Problem statement:
Could you repeat all of the entries word for word, minus any pictures?

*** Opening Task material ***

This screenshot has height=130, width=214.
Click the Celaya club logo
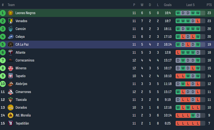11,37
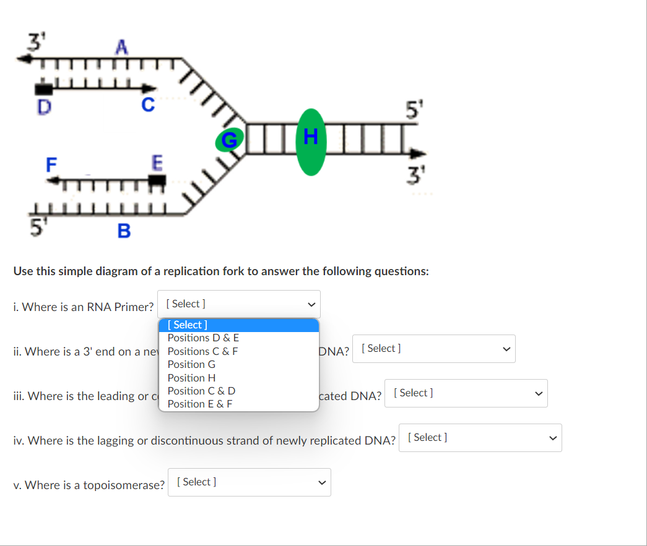This screenshot has width=647, height=546.
Task: Open the leading strand question dropdown
Action: (x=466, y=393)
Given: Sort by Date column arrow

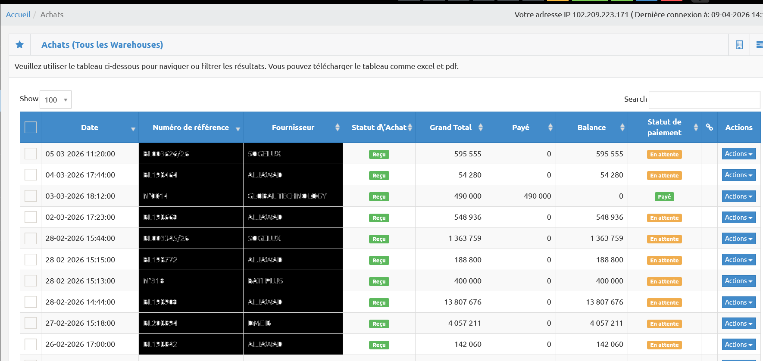Looking at the screenshot, I should coord(133,129).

*** Closing Task material ***

Problem solution:
This screenshot has height=130, width=214.
Click the Celaya club logo
11,37
This screenshot has width=647, height=546.
Task: Open the leading strand question dropdown
Action: (x=466, y=393)
Given: Sort by Date column arrow

Looking at the screenshot, I should coord(133,129).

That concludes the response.